When I scroll through social media and see all these posts about the teachers on strike, my heart aches. Not just because I understand their fight, but because I’ve lived it.
What they are advocating for? Smaller class sizes, more support, better resources. Those were the same things I desperately needed years ago when I was a teacher. They were the things I needed to stay well, to stay present, to stay human.
Because before I ever became a therapist, I burned out as a teacher.
And it wasn’t just “I’m tired” burnout. It was nervous-system collapse burnout. The kind where your body and brain stop recognizing safety, joy, or rest. The kind where you cry every night, dread Sundays, and forget what it feels like to care.
When Passion Turns into Survival Mode
I had a classroom full of children. Many of them struggling with trauma, neurodivergence, or complex emotional needs. Every day was an act of triage.
One student would throw things or try to kick down the door. Sometimes, our school would go into “hold and secure” and my class couldn’t go to gym or music because it wasn’t safe to walk the halls. There went a third of my weekly prep time.
Meanwhile, all the educational assistants were tied up in crisis management, leaving students in my class (some reading at a grade one level in grade four) without the support they desperately needed.
I tried to make up for the gaps with my own effort. More planning. More meetings. More collaboration. More heart.
But the more I gave, the more depleted I became.
(And this was all before the new curriculum, and there’s still no time, no training, no resources. Just another layer of pressure.)
The system expects teachers to do it all, perfectly, endlessly, with less support each year. Every year the number of students grows, but the schools don’t. Too few new schools are built. Too few portables are approved.
And for someone who prided herself on doing a good job, on caring deeply, it was devastating.
I’d wake up anxious, cry on the way to work, and come home too numb to parent my own kids. One morning, my husband came downstairs to find me sobbing before school. He looked at my children and asked, “Who broke Mommy?”
That question has stayed with me ever since.
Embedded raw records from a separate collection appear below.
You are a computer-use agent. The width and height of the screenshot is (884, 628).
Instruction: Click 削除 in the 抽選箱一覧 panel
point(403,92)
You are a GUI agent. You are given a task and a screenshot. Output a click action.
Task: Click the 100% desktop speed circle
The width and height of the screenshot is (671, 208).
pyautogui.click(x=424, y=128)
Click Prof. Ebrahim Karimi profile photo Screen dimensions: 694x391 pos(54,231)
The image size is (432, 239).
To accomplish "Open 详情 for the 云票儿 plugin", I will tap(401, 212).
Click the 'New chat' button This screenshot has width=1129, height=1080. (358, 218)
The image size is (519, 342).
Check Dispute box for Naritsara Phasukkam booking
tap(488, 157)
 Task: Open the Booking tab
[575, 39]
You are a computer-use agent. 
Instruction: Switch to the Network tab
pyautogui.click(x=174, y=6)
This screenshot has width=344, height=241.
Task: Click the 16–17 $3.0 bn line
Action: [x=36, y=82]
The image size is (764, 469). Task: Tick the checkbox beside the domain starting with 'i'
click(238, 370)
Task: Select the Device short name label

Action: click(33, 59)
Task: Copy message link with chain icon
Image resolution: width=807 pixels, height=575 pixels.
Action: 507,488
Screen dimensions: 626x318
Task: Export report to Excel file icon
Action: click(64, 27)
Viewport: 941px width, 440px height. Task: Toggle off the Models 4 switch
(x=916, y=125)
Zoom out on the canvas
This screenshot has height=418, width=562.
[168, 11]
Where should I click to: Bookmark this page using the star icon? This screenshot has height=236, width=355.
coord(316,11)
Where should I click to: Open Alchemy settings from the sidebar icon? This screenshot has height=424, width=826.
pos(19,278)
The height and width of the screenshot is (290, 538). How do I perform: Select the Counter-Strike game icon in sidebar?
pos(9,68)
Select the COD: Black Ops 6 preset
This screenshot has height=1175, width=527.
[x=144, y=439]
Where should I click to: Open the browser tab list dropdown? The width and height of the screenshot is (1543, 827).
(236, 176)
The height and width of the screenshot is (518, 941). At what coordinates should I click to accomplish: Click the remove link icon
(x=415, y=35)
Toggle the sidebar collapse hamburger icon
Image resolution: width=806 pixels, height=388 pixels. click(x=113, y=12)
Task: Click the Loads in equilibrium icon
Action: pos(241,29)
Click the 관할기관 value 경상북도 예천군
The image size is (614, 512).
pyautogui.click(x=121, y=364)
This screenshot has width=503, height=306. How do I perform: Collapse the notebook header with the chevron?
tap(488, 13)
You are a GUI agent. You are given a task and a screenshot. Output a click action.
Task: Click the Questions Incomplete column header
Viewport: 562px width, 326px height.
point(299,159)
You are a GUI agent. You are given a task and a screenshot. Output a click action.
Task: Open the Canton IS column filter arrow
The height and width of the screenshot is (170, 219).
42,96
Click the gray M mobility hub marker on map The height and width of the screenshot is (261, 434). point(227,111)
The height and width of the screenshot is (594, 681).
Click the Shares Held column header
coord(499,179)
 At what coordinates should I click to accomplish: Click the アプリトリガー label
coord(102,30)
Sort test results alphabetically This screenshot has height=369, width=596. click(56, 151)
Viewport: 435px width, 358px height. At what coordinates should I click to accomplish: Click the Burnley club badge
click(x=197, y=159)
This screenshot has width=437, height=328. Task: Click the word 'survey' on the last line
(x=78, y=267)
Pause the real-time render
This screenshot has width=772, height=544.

Because it was true. I was broken.
Not by a single event, but by a system that demanded compassion while offering none.
The Biology of Burnout: What Happens Inside
At the time, I didn’t have the words to describe what was happening to me. But now, after studying and researching stress and the nervous system, I understand exactly what was going on inside my body.
When we experience stress, the brain’s hypothalamic-pituitary-adrenal (HPA) axis activates, flooding the body with cortisol to help us cope. In short bursts, this stress response is adaptive. It gives us the focus and energy to manage challenges.
But when that system stays activated too long, when every day feels like a crisis, it begins to break down.
Prolonged stress dysregulates the HPA axis, keeping cortisol levels high and the body stuck in fight-or-flight. Over time, this can lead to anxiety, depression, exhaustion, emotional detachment, and physical illness.
In other words: burnout isn’t a mindset problem, it’s a biological injury.
Research shows that chronic stress literally changes brain structure, weakening the prefrontal cortex (which manages decision-making and emotional regulation) and over-activating the amygdala (the brain’s fear center). The result? You can’t focus, you’re irritable, and you feel detached from the very work that once gave you purpose.
This isn’t weakness.
This is neurobiology.
Teachers Are Not Broken — The System Is
Teacher burnout has reached crisis levels across Canada. According to Statistics Canada (2023), stress-related absences and early retirements are at an all-time high. In my own research, I found that helping professionals, especially teachers, nurses, and counsellors, are at the highest risk for burnout precisely because they care so much.
They are trained to manage emotions, maintain empathy, and keep showing up even when it costs them their health.
But empathy isn’t infinite. Compassion is a renewable resource only if we have the space to recover.
When teachers are asked to hold emotional labour without rest, it doesn’t just impact their wellbeing, it affects students too. Studies show that teacher burnout leads to higher student stress, lower academic engagement, and less emotional connection in classrooms.
The cost isn’t just professional — it’s human.
Rest as Resistance: Redefining Strength
I used to think quitting meant I failed. That leaving meant I wasn’t strong enough to handle the job.
Now I understand that stepping away was an act of self-preservation. The first boundary I’d set in years.
The truth is, we can’t “mindset” our way out of systemic burnout. We need collective regulation, not individual resilience. We need school systems that understand nervous systems.
So when teachers strike, they’re not being defiant. They’re being biological.
They’re saying: We can’t live like this anymore.
Burnout isn’t rebellion. It’s the body’s alarm system. A physiological plea for rest, balance, and humanity.
And maybe, just maybe, this strike is a collective act of healing. A reminder that caring for others should never mean breaking ourselves.
If You’re a Teacher Reading This
Please know:
You are not weak for feeling overwhelmed.
You are not broken for needing help.
You are a human being navigating an inhuman system.
Take a breath.
You do not have to earn rest.
Your nervous system deserves recovery. Not because you’ve done enough, but because you are enough.